Barring last-minute guilty pleas or lengthy postponements, 16 defendants, including former Chief Financial Officer Andrew Fastow, are scheduled for trial in 2004. The five jury trials are likely to mix intense drama with complicated testimony.

“As much activity as there has been so far, it’s really just a warm-up act to what we can expect in the coming year,” said Robert Mintz, a former federal prosecutor who handles white-collar crime cases as a lawyer in private practice.

“The government will truly be put to the test in these upcoming trials, and we will see for the first time whether the government can successfully distill these incredibly complex frauds into cases jurors can understand,” Mr. Mintz said.

The first Enron defendant to face a jury is expected to be Lea Fastow, a one-time Enron executive and wife of the former finance chief. She is scheduled for trial Feb. 10, and the judge has already denied a defense request to move the trial.

Mrs. Fastow, who quit as Enron’s assistant treasurer in 1997, was indicted in April on six counts of conspiracy and filing false tax forms for reputedly participating in some of her husband’s deals.

Mr. Fastow is the highest-profile former Enron executive bound for trial in April, though his lawyers plan to ask for a postponement. They also are awaiting word on whether a judge will move his case outside Texas.

He faces 98 counts of conspiracy, fraud, money laundering, insider trading and other charges. He’s accused of running a mini-kingdom of Byzantine financing methods and partnerships for years that funneled millions to him, his family and others and set the company on a collision course for failure.

Mr. Fastow was indicted in October 2002, more than two months after his former top lieutenant, Michael Kopper, spilled all to prosecutors about reputed dirty deals in Enron’s secretive finance group.

His lawyers say he did what he was hired for, and his work was approved by Enron’s top executives — Mr. Lay and Mr. Skilling — as well as the company’s directors. Mrs. Fastow’s lawyers say she was indicted to try to squeeze cooperation out of her husband.

In June, four former Merrill Lynch & Co. bankers and two former midlevel Enron executives are scheduled to go to trial on conspiracy charges.
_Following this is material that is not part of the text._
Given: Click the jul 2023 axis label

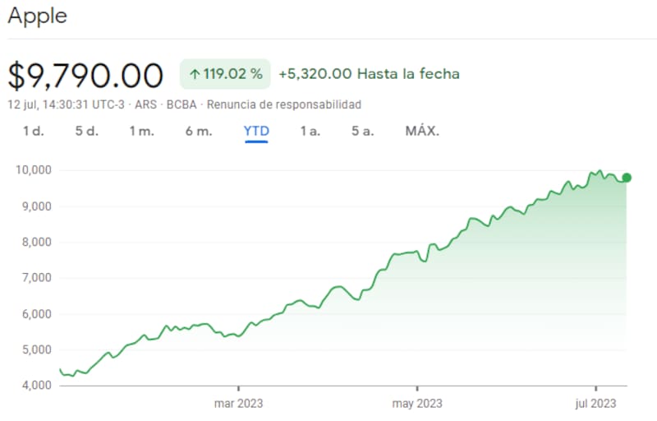Looking at the screenshot, I should coord(595,403).
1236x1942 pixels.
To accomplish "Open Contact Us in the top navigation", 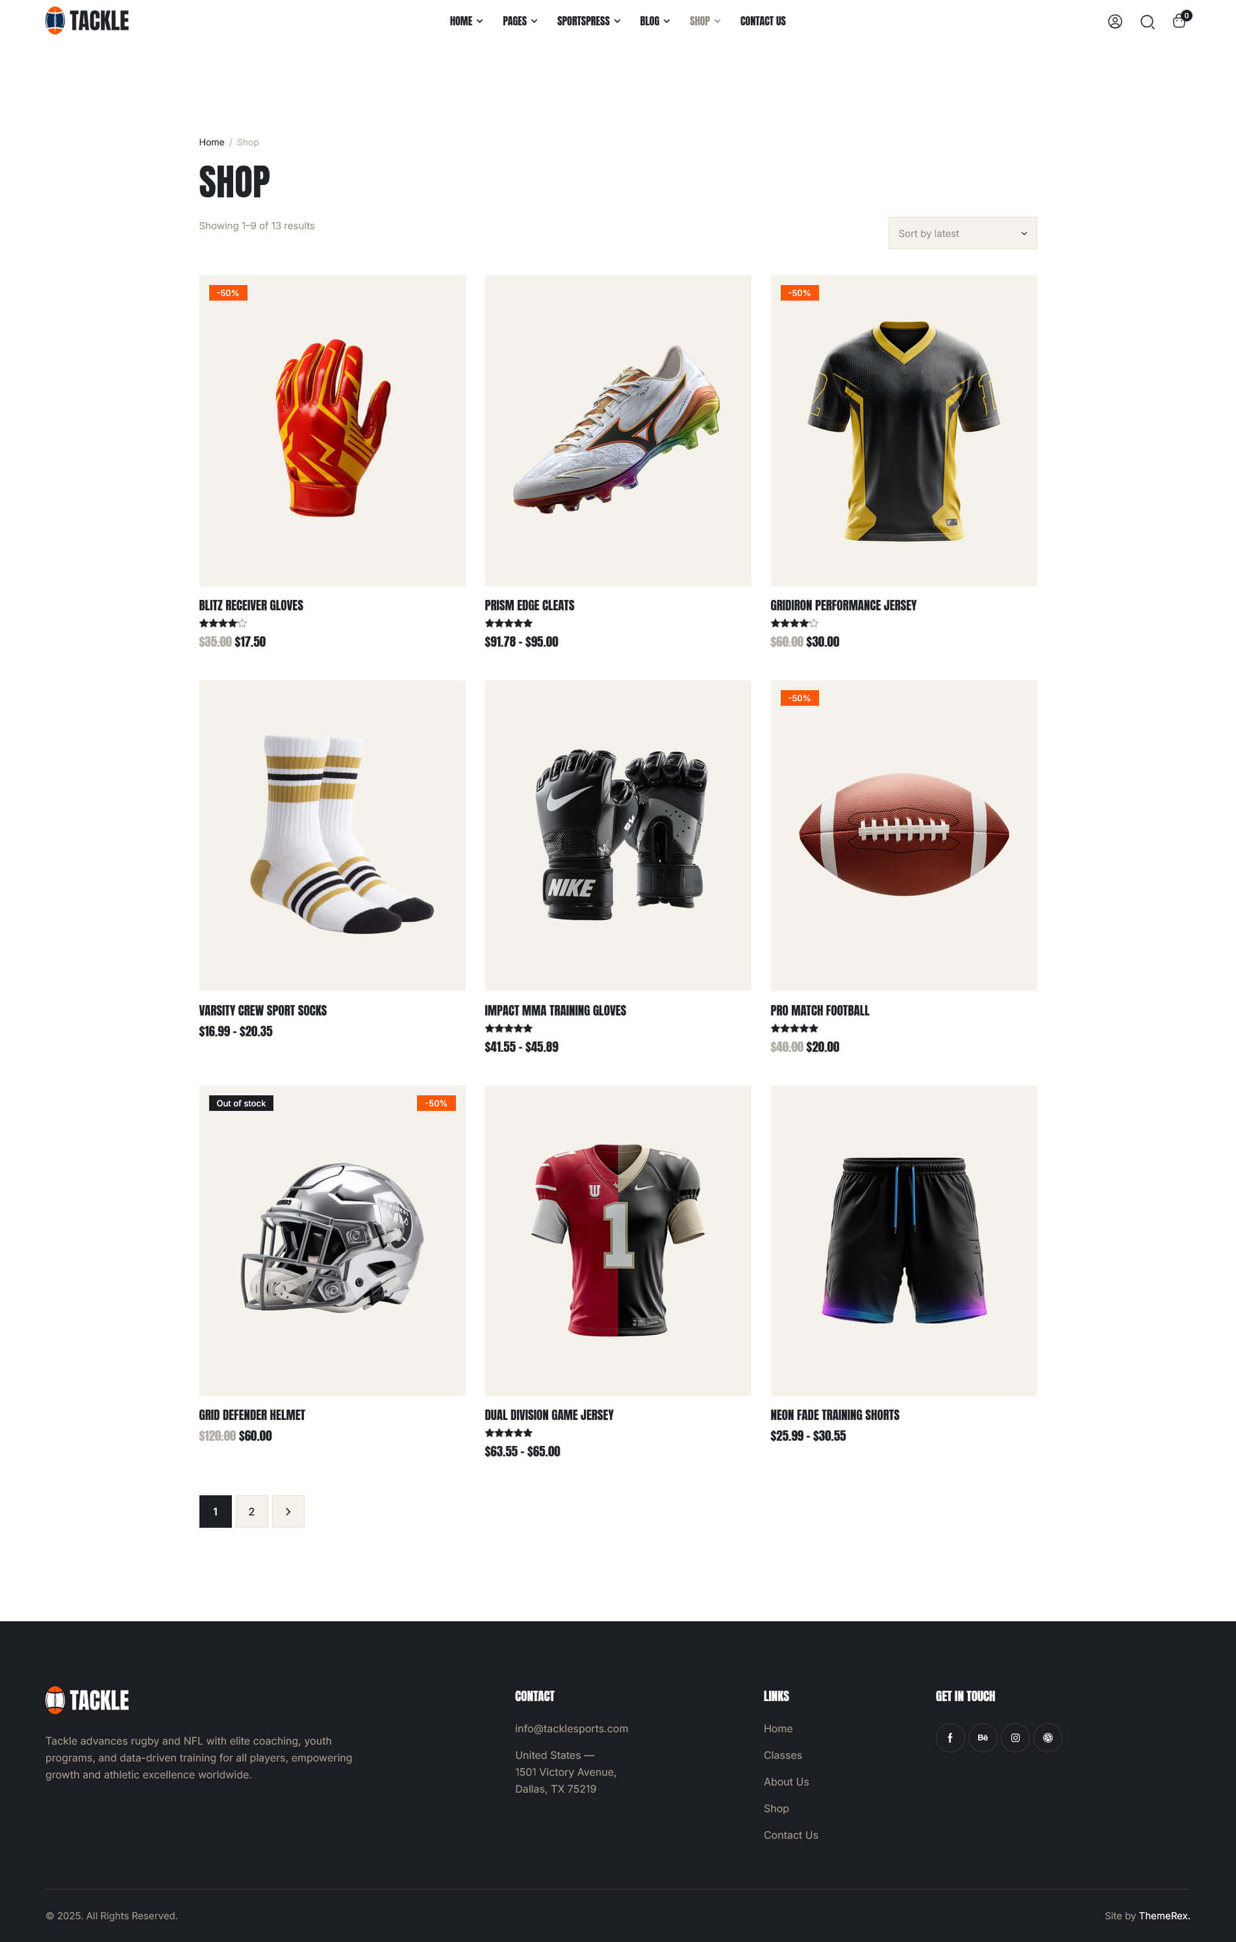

They’re accused of pushing through a loan disguised as a sale of Nigerian barges in 1999 so Enron would appear to have met lofty earnings targets. All six have pleaded not guilty.

The 2004 trials on the docket so far are scheduled to end with two in October. Seven former Enron Broadband executives were named in a 223-count indictment charging three conspiracies: Overstatement of capabilities of the company’s broadband unit, accounting fraud and efforts to hype broadband to analysts in 2001 to boost Enron’s stock price.

All pleaded not guilty, and their lawyers say the case may be split into two or more separate trials because of the different types of conspiracies charged in the indictment.

John Forney, a former top trading executive at Enron, is scheduled for trial in San Francisco — so far the only trial scheduled outside of Houston, where Enron is based — on 11 counts of conspiracy and fraud. He’s accused of manipulating Western energy markets during California’s power crisis of 2000 and 2001. He too has pleaded not guilty.

Besides Mr. Kopper, six persons have struck plea deals — five former Enron executives and David Duncan, who was the top Enron auditor at nearly defunct Arthur Andersen LLP.

All six are cooperating with prosecutors in the upcoming trials and other ongoing investigations except former Treasurer Ben Glisan, who began serving a five-year sentence in September after pleading guilty to conspiracy. He will turn 38 in prison next month.